Life Insurance and Retirement – Getting the Most for Your Money
You’ve heard that life insurance can be a valuable retirement savings tool, but do you really know how that works? A life insurance attorney pointed out that it’s important to know the basics of life insurance before you make any choices in regards to choosing life insurance. He added that it’s best to be proactive and learn what you can before purchasing anything. This article will set forth the benefits of permanent life insurance and help you decide whether you want or need this type of policy in retirement.
What is Permanent Life Insurance?
Permanent Life Insurance is a type of insurance policy that covers the insured for their entire life, as long as premiums are paid in full and on time. Unlike term life insurance, which has a fixed term and only pays out if the insured dies within that term, permanent life insurance has both that death benefit and accrued cash value. Accordingly, the premiums will be a bit higher than term life insurance policy premiums.
What are the Benefits of Permanent Life Insurance?
Your premiums grow tax-free. You can also borrow against the cash value of your policy and in some cases withdraw from it. If you receive dividends from your policy, dividends are not taxed as income tax. Some forms of permanent life insurance offer variable premium payments and variable death benefits.
What Types of Permanent Life Insurance Are Available?
The most common forms of permanent life insurance are whole life insurance, universal life insurance, variable universal life insurance, and indexed universal life insurance.
Whole Life Insurance
For most whole life insurance policies, both premiums and the amount of the death benefit are fixed throughout the life of the insured. Whole life policies offer a guaranteed rate of return, meaning, your accrued premiums will earn at least a stated minimum amount of interest,.
Some policies pay out dividends, much like investments in the stock market. If a whole life policyholder exercises their option to receive dividends as cash payments, that is not taxed as income unless it exceeds contributions. Policyholders also have the option to leave dividends in the account to accrue interest or to use them to reduce the amount of premium they must pay.
Universal Life Insurance
A universal policy will offer more flexibility than a whole life policy. A universal life insurance policyholder may be able to increase the death benefit or reduce premiums once the policy gas accrued a certain amount of cash value. Otherwise, a universal life policy has the same benefits as the whole life.
Variable Universal Life Insurance
Investment options will vary with this type of permanent life insurance policy. The insured may be able to choose among different investment options to potentially increase the cash value. However, as with any market investment, the policy will be subject to losses as well as gains. Losses could potentially reduce the present cash value as well as the death benefit.
Variable Universal Life Insurance policies also offer adjustable premiums and death benefits.

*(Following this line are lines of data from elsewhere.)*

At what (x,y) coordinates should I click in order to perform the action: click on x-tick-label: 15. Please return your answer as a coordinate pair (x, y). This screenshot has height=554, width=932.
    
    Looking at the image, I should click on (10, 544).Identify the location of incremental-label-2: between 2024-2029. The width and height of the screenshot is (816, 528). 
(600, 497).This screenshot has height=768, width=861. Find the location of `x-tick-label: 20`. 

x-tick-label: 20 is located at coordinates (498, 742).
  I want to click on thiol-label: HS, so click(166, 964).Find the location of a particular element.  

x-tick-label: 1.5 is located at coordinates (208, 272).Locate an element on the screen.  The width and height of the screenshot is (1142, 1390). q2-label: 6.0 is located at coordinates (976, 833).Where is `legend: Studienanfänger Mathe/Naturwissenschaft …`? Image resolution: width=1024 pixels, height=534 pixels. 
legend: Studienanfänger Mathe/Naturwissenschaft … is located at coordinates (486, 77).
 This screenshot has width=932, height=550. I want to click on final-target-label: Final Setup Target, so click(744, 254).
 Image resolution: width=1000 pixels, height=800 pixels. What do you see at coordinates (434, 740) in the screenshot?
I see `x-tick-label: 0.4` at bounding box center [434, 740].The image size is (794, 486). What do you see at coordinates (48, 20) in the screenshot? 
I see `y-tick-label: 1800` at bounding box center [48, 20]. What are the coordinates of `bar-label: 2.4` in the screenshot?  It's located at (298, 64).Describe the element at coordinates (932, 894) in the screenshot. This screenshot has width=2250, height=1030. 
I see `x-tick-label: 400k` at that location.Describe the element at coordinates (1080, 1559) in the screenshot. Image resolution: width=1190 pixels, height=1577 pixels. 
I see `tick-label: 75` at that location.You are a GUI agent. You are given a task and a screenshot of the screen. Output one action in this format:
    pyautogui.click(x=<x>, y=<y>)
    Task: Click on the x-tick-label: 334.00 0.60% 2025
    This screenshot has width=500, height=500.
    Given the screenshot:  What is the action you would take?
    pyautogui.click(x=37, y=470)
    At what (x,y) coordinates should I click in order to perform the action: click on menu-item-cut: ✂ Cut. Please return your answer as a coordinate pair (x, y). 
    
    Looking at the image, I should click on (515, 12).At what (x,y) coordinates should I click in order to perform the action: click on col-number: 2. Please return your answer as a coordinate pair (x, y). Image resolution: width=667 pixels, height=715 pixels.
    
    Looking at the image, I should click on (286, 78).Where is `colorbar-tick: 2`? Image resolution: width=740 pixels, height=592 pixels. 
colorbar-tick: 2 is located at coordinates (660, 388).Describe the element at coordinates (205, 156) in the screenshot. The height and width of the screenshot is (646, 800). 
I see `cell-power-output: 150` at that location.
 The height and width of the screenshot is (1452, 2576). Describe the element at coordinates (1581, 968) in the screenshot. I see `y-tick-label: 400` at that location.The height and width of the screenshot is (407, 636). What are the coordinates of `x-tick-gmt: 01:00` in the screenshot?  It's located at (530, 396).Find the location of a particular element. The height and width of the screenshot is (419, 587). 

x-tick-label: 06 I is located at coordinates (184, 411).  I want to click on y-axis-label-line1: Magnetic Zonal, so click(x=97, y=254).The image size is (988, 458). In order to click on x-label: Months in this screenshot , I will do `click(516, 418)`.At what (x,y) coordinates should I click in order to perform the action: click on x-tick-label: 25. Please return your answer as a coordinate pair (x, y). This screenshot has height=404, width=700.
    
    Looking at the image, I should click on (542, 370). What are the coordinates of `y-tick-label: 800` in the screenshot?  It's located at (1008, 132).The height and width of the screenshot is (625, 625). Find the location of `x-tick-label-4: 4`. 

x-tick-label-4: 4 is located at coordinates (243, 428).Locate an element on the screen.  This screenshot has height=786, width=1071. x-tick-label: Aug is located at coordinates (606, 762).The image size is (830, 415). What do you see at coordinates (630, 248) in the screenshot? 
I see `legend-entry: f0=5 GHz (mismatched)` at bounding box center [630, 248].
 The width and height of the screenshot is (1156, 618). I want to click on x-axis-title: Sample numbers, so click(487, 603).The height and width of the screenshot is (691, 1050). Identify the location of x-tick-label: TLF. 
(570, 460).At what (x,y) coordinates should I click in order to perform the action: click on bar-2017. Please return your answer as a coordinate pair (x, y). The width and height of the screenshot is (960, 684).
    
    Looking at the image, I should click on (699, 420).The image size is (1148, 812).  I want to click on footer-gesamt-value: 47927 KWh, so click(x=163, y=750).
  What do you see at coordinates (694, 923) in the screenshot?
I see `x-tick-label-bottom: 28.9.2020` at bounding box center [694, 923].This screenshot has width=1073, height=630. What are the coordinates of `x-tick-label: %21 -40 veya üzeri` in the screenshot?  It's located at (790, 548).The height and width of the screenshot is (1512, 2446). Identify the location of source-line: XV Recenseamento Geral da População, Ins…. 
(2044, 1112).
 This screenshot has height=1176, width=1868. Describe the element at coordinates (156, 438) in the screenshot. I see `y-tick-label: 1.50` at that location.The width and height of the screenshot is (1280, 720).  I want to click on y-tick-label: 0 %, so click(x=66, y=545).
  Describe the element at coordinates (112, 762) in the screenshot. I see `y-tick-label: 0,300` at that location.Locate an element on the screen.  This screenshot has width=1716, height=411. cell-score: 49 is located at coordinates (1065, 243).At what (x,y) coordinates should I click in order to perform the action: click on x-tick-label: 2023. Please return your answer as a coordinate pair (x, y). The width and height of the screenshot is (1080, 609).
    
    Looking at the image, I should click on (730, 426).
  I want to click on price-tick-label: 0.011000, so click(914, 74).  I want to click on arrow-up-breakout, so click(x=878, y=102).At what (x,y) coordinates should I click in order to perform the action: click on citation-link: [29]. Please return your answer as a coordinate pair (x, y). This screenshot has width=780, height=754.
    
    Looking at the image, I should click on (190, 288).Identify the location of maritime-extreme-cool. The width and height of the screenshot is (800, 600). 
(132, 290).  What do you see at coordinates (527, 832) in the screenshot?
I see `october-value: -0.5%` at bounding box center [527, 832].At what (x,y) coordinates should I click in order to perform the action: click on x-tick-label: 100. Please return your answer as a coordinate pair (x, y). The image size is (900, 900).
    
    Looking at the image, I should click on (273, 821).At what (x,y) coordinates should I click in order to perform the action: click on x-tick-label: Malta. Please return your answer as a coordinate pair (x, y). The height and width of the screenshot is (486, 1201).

Indexed Universal Life Insurance
Indexed universal life insurance comes with no fixed interest rate and instead is indexed to a certain performance fund, such as the S&P 500. But unlike investing directly in that fund, which would expose you to the risk of loss, your payments into an indexed universal life insurance policy are protected by a minimum rate of interest.
When Do I Need Permanent Life Insurance?
- You want to secure your family’s future;
- You have maxed out retirement account contributions and need somewhere else to put retirement savings;
- The market is down and you want to invest, but assume little risk;
- You have retired and have identified a policy that pays guaranteed dividends, providing you with income in retirement;
- You have retired and you’ve identified a policy that offers dividends that largely cover the cost of premiums, so the policy is self-maintaining;
- You want the ability to borrow from the policy at a very low rate of interest.
Are there Disadvantages to Permanent Life Insurance?
Yes. Premiums are higher than term life. If you withdraw or borrow against the policy and die while that amount is outstanding, the death benefit will be reduced by that amount. If you withdraw or borrow against the policy and delete the account entirely, your policy could lapse and you would lose coverage.
Because premiums tend to be high, permanent life insurance is not for everyone. For most people, term life insurance meets their goal of providing for replacement income should something happen to them. But for those with above-average income, a permanent life insurance policy can serve as a valuable component of an overall retirement savings strategy. Shop around for the type of permanent life insurance policy that satisfies your risk tolerance, offers you the amount of flexibility you need, and meets your financial goals.